> _Work request_
Restate word for word, and only, the lines that extend from the line containing "Where should I click to: Click the 88,000.00" through the end of the records below.

*** Records for this task ***

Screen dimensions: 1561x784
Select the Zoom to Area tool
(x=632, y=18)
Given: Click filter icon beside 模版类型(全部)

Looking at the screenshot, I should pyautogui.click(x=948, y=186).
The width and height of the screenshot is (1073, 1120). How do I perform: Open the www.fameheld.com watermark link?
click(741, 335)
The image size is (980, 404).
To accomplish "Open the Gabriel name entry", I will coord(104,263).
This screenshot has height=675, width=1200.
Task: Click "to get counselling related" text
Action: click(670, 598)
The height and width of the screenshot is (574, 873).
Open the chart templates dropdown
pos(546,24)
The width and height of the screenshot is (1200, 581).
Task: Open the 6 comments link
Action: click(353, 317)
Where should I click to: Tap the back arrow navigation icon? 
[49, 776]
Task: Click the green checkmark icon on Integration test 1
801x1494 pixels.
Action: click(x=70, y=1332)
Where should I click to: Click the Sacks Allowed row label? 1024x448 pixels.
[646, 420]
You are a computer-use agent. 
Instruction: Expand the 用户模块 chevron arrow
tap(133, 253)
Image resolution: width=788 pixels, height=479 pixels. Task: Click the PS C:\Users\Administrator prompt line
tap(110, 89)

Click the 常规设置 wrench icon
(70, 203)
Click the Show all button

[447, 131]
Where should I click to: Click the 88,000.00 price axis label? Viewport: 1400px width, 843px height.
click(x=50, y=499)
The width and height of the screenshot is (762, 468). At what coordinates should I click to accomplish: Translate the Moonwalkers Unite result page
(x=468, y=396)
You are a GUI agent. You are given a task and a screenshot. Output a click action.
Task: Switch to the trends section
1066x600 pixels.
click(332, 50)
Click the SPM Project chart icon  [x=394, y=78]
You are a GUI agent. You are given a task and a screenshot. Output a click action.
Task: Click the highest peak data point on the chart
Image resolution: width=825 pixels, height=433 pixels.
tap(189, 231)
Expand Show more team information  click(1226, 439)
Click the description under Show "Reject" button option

*** End of Records for this task ***

> _Response to this task_
Where should I click to: Click the 88,000.00 price axis label? Viewport: 1400px width, 843px height.
click(x=50, y=499)
The width and height of the screenshot is (762, 468). At what coordinates should I click to accomplish: Translate the Moonwalkers Unite result page
(x=468, y=396)
You are a GUI agent. You are given a task and a screenshot. Output a click action.
Task: Switch to the trends section
1066x600 pixels.
click(332, 50)
Click the SPM Project chart icon  [x=394, y=78]
You are a GUI agent. You are given a task and a screenshot. Output a click action.
Task: Click the highest peak data point on the chart
Image resolution: width=825 pixels, height=433 pixels.
tap(189, 231)
Expand Show more team information  click(1226, 439)
Click the description under Show "Reject" button option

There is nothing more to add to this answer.